Commit Graph

32 Commits

Author SHA1 Message Date
Herbert Xu e2e21c1c58 rhashtable: Remove max_shift and min_shift
Now that nobody uses max_shift and min_shift, we can safely remove
them.

Signed-off-by: Herbert Xu <herbert@gondor.apana.org.au>
Signed-off-by: David S. Miller <davem@davemloft.net>
2015-03-18 12:46:41 -04:00
Herbert Xu c2e213cff7 rhashtable: Introduce max_size/min_size
This patch adds the parameters max_size and min_size which are
meant to replace max_shift and min_shift.

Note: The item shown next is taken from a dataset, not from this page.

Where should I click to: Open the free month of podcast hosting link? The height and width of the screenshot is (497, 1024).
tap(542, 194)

Signed-off-by: Herbert Xu <herbert@gondor.apana.org.au>
Signed-off-by: David S. Miller <davem@davemloft.net>
2015-03-18 12:46:40 -04:00
Herbert Xu 6aebd94084 rhashtable: Remove shift from bucket_table
Keeping both size and shift is silly.  We only need one.

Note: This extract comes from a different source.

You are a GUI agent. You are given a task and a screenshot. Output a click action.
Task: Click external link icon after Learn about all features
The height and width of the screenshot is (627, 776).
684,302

Signed-off-by: Herbert Xu <herbert@gondor.apana.org.au>
Signed-off-by: David S. Miller <davem@davemloft.net>
2015-03-18 12:46:40 -04:00
Herbert Xu c4db8848af rhashtable: Move future_tbl into struct bucket_table
This patch moves future_tbl to open up the possibility of having
multiple rehashes on the same table.

Signed-off-by: Herbert Xu <herbert@gondor.apana.org.au>
Signed-off-by: David S. Miller <davem@davemloft.net>
2015-03-15 01:35:34 -04:00
Herbert Xu 63d512d0cf rhashtable: Add rehash counter to bucket_table
This patch adds a rehash counter to bucket_table to indicate
the last bucket that has been rehashed.  This serves two purposes:

1. Any bucket that has been rehashed can never gain a new object.
2. If the rehash counter reaches the size of the table, the table
will forever remain empty.

This patch also downsizes bucket_table->size to an unsigned int
since we do not support sizes greater than 32 bits yet.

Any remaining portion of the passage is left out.